→ **本文**:
--------------------------------

展示はホテルでやっている。比較的大きなメーカーやディーラーはホールで、中小メーカーやディーラーは客室である。後者はだだっ広い会場では閑古鳥が鳴くだろうし、実状にマッチしたやりかただと思う。当然、客室の音響条件は良くない。しかし、これも狭い部屋でオーディオを楽しんでいる大多数のユーザーにはむしろ参考になるだろう。

この20年で、光ディスク系・PCを含めてのフロントエンドは見るべき進歩があったと思う。しかし、アンプ・スピーカーは大差ない。むしろ、昔のほうが個性的な製品が多かった。だからといって、オーディオ機器の出来が悪いというつもりはない。機器はいずれもけっこうなポテンシャルを持つものである。高級な機器を高級ケーブルでつなげば、中高音はそれなりのクオリティで鳴る。結局、それをもって機器の持つ可能性を推測するしかない。

--------------------------------

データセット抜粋
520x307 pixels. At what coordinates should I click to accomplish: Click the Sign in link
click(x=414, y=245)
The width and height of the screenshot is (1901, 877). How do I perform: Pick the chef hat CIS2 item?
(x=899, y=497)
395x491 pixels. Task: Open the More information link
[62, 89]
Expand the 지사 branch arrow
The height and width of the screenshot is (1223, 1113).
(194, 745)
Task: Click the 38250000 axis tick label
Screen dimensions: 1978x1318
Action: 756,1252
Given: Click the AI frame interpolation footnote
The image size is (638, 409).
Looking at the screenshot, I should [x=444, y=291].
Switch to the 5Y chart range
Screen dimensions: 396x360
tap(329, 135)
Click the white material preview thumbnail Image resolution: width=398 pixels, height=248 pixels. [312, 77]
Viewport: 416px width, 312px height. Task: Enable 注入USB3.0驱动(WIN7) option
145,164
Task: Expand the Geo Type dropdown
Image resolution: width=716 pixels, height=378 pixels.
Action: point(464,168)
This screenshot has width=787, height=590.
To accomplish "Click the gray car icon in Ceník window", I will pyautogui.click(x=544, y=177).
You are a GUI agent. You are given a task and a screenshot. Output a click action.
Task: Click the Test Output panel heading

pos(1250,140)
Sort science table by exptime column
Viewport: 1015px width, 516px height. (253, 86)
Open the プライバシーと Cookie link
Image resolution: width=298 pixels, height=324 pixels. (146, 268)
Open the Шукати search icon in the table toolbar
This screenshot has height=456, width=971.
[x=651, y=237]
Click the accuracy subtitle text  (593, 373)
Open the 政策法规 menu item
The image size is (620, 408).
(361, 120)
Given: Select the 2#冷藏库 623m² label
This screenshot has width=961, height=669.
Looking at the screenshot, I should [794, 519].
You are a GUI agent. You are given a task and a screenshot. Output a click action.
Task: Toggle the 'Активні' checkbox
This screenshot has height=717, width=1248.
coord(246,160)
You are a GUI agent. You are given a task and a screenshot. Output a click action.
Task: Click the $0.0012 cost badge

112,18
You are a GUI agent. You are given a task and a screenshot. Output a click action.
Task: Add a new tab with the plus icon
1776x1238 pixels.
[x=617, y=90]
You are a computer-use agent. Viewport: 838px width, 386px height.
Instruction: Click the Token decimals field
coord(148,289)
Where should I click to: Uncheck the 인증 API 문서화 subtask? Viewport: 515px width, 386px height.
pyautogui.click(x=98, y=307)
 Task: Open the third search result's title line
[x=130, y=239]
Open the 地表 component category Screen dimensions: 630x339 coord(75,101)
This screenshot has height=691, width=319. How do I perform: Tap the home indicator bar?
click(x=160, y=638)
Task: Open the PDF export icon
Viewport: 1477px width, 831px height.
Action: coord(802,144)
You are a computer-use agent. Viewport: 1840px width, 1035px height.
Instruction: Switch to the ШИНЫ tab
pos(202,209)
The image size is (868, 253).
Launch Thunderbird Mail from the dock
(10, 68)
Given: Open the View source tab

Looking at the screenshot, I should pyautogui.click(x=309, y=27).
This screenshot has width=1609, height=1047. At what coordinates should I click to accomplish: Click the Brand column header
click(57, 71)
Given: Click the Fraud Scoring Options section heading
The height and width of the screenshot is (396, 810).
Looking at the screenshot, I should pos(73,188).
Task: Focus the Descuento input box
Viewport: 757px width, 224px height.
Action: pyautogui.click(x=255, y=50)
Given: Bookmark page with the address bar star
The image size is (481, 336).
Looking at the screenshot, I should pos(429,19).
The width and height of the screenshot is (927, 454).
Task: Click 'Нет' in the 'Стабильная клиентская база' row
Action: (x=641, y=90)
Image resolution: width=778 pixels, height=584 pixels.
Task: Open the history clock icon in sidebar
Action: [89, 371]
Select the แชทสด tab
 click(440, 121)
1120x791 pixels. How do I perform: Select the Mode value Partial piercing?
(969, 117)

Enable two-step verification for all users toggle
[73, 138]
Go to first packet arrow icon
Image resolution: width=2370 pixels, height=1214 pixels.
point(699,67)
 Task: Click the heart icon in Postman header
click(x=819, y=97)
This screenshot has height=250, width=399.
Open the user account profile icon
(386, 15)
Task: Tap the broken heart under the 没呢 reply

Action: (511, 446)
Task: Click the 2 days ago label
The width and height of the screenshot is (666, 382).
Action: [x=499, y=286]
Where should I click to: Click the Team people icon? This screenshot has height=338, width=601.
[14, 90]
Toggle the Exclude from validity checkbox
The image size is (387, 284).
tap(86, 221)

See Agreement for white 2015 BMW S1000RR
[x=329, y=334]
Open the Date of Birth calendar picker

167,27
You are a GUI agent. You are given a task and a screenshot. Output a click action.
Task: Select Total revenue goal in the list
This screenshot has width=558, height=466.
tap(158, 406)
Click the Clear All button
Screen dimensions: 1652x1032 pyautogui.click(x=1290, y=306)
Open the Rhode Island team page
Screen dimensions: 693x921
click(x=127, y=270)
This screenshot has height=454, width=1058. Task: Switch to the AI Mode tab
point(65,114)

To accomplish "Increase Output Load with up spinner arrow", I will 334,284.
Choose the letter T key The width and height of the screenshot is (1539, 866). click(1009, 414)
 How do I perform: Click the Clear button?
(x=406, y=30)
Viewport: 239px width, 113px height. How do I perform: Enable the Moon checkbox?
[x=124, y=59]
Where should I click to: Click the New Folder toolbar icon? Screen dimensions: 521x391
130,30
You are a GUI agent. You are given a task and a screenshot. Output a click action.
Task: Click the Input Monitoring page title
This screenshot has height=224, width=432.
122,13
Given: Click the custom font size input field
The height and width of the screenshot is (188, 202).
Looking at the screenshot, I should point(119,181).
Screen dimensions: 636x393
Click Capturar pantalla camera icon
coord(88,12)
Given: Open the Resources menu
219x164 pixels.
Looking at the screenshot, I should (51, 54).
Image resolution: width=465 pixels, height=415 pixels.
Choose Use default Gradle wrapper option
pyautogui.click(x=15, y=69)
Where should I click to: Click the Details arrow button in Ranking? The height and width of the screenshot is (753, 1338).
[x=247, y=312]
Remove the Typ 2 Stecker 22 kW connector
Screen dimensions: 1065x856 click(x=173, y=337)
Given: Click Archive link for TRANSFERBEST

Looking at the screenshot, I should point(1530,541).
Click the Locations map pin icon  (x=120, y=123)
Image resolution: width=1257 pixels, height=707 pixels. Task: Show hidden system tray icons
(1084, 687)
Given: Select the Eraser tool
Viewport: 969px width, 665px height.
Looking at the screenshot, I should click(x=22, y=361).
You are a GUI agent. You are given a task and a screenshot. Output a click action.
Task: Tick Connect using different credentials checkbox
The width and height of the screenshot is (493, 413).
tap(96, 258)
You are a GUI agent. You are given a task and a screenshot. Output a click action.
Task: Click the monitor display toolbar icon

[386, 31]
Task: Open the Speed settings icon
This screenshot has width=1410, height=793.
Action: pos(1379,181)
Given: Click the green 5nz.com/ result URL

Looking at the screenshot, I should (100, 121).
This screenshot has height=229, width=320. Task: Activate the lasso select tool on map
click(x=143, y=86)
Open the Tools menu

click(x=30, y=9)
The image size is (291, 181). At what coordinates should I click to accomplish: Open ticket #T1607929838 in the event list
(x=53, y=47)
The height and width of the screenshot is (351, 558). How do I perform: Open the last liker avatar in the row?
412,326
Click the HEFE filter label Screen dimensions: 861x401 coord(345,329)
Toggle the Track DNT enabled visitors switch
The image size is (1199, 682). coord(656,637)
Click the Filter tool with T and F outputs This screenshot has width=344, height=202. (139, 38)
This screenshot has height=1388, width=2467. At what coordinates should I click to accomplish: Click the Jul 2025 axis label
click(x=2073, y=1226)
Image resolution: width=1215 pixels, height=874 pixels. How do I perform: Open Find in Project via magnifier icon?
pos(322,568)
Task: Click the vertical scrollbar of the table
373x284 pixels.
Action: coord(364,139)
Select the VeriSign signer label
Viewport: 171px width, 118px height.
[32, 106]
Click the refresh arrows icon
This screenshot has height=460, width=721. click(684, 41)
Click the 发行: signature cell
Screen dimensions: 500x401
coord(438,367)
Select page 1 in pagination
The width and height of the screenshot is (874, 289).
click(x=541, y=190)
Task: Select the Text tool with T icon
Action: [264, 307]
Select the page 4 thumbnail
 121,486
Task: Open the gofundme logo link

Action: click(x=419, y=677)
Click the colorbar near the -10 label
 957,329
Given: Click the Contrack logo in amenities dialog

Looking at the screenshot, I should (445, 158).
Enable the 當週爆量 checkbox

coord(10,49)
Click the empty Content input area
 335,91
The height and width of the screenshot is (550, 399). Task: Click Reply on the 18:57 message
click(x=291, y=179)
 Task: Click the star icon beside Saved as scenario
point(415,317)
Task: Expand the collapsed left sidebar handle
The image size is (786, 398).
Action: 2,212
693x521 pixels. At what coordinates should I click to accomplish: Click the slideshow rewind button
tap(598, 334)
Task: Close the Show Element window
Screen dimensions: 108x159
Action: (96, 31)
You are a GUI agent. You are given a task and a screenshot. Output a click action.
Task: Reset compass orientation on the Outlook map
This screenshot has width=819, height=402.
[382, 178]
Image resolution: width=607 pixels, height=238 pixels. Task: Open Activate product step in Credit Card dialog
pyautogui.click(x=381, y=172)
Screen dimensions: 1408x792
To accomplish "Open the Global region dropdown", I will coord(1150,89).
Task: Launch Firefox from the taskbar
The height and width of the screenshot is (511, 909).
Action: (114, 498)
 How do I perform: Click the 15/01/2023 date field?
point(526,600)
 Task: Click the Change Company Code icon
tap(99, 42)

--------------------------------

オーディオ展示会の文章のうち、「展示はホテルでやっている。比」から「つ可能性を推測するしかない。」まで（その語句も含む）を書き写し、「ホテル」を「展示場」に置き換えてください。

展示は展示場でやっている。比較的大きなメーカーやディーラーはホールで、中小メーカーやディーラーは客室である。後者はだだっ広い会場では閑古鳥が鳴くだろうし、実状にマッチしたやりかただと思う。当然、客室の音響条件は良くない。しかし、これも狭い部屋でオーディオを楽しんでいる大多数のユーザーにはむしろ参考になるだろう。

この20年で、光ディスク系・PCを含めてのフロントエンドは見るべき進歩があったと思う。しかし、アンプ・スピーカーは大差ない。むしろ、昔のほうが個性的な製品が多かった。だからといって、オーディオ機器の出来が悪いというつもりはない。機器はいずれもけっこうなポテンシャルを持つものである。高級な機器を高級ケーブルでつなげば、中高音はそれなりのクオリティで鳴る。結局、それをもって機器の持つ可能性を推測するしかない。